Other revenues of $255 million in 2015 decreased 20% from the prior year primarily due to a $40 million gain on
sale of a retail property space in the prior year and an increase in the allowance for credit losses in 2015.
Non-interest Expenses.
Non-interest expenses of $11,768 million in 2015 decreased 1% from the prior year primarily due to lower Compensation
and benefit expenses partially offset by higher Non-compensation expenses.
Compensation and benefits expenses decreased primarily due to the 2014 compensation actions, a decrease in the
fair value of deferred compensation plan referenced investments and a decrease in the level of discretionary
incentive compensation in 2015 (see also “Supplemental Financial Information and Disclosures—Discretionary
Incentive Compensation” herein).
Non-compensation expenses increased primarily due to an increase in Professional services, resulting from
increased consulting and legal fees partially offset by a provision related to a rescission offer in the prior year. Other
expenses in 2014 included $50 million related to a rescission offer to Wealth Management clients who may not have
received a prospectus for certain securities transactions, for which delivery of a prospectus was required.
2014 Compared with 2013.
Net Revenues.
Asset Management.
Asset management, distribution and administration fees of $8,345 million in 2014 increased 10% from the prior
year primarily due to higher fee-based revenues partially offset by lower revenues from referral fees from the bank
deposit program. The referral fees for deposits placed with Citi-affiliated depository institutions declined to $81
million in 2014 from $240 million in 2013, reflecting the transfer of deposits to the Company from Citi.
Net Interest.
Net interest of $2,339 million in 2014 increased 25% from the prior year primarily due to higher lending balances
and growth in loans and lending commitments in Portfolio Loan Account (“PLA”) securities-based lending
products.
Other.
Other revenues of $320 million in 2014 decreased 18% from the prior year primarily as a result of a gain on sale of
the U.K. operation of the Global Stock Plan Services business in 2013 and lower account fees. The results for Other
revenues in 2014 included a $40 million gain on sale of a retail property space.
Non-interest Expenses.
Non-interest expenses of $11,903 million in 2014 increased 3% from the prior year primarily due to higher Compensation
and benefit expenses partially offset by lower Non-compensation expenses.

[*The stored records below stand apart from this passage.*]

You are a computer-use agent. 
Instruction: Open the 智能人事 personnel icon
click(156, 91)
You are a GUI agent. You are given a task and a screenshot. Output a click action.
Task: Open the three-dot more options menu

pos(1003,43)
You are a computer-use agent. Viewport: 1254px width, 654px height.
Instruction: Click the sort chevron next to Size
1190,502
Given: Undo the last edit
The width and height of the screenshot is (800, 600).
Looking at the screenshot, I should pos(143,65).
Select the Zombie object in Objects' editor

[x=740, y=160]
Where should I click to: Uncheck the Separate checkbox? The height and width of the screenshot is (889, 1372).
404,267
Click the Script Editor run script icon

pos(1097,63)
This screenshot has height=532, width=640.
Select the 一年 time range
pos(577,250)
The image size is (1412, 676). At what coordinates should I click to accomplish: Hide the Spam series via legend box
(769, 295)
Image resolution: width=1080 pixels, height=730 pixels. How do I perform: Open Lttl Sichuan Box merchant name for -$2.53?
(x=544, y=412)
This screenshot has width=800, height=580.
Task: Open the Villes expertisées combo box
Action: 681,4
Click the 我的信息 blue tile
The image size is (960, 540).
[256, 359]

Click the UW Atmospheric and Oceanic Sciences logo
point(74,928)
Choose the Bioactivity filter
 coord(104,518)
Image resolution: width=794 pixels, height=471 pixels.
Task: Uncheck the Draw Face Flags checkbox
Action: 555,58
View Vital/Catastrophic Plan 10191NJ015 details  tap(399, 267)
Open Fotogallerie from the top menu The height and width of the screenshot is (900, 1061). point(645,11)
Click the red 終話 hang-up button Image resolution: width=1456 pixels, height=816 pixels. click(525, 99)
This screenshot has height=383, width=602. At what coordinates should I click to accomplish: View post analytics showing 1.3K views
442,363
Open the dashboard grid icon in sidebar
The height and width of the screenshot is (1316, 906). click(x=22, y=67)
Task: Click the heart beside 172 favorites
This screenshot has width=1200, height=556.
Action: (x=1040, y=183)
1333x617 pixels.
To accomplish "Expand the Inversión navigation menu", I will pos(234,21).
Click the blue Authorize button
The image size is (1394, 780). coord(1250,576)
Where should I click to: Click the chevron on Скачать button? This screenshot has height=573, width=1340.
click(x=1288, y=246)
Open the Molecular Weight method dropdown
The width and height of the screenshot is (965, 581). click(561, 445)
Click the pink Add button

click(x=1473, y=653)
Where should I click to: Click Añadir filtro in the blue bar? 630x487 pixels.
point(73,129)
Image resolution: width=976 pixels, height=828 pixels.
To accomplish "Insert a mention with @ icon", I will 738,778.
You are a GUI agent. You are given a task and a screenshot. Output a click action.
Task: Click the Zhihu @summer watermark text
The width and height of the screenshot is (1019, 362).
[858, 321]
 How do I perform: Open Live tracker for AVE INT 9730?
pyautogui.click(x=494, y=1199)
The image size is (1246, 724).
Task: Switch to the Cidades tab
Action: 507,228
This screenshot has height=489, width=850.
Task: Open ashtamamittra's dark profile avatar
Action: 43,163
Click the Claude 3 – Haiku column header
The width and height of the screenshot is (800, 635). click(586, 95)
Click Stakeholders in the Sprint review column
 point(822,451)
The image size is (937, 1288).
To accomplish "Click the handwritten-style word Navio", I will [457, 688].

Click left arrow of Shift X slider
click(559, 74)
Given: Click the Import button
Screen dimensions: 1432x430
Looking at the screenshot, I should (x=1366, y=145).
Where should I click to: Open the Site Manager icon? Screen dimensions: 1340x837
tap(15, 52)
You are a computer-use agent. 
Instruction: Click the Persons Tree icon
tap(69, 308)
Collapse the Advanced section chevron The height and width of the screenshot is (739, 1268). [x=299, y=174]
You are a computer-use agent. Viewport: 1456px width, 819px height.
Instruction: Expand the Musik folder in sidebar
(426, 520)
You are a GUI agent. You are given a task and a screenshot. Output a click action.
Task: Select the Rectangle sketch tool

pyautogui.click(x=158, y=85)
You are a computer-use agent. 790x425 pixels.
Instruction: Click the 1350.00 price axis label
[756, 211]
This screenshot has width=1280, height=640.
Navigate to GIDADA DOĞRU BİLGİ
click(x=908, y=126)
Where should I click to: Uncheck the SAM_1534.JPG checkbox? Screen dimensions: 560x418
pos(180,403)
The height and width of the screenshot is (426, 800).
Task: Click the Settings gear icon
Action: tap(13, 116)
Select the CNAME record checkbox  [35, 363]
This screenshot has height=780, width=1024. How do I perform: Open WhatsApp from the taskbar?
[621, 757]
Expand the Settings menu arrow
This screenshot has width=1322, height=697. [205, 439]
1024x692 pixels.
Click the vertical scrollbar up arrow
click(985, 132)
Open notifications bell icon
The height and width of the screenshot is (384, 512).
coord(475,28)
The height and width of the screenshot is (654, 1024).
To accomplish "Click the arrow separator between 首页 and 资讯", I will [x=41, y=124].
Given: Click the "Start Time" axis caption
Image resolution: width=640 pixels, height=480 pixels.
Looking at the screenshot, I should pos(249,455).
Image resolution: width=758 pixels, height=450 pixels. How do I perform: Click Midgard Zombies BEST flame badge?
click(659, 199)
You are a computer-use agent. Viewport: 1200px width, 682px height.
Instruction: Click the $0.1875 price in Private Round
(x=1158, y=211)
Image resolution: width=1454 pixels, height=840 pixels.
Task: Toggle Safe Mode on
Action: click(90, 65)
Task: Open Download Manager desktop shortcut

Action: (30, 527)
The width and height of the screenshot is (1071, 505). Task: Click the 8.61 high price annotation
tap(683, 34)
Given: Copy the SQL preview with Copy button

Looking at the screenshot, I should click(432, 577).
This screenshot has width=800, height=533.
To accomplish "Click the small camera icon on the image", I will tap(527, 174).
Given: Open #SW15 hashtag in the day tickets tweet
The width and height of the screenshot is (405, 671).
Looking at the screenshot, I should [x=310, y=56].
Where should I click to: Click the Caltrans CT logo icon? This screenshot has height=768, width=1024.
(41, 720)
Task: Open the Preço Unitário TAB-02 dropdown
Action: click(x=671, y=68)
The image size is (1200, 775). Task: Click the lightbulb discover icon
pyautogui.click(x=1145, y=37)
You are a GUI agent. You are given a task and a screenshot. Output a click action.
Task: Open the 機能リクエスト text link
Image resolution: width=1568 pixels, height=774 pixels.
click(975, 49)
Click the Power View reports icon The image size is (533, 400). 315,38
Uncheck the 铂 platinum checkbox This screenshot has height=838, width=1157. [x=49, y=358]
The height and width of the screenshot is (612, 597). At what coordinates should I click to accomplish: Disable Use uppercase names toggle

Compensation and benefits expenses increased primarily due to a higher formulaic payout to Wealth Management
representatives linked to higher net revenues and an increase in base salaries.
Non-compensation expenses decreased in 2014 primarily driven by technology write-offs and an impairment
expense related to certain intangible assets (management contracts) associated with alternative investments funds in
2013, lower intangible amortization and a lower Federal Deposit Insurance Corporation (“FDIC”) assessment on
deposits partially offset by a provision in 2014 related to a rescission offer to Wealth Management clients.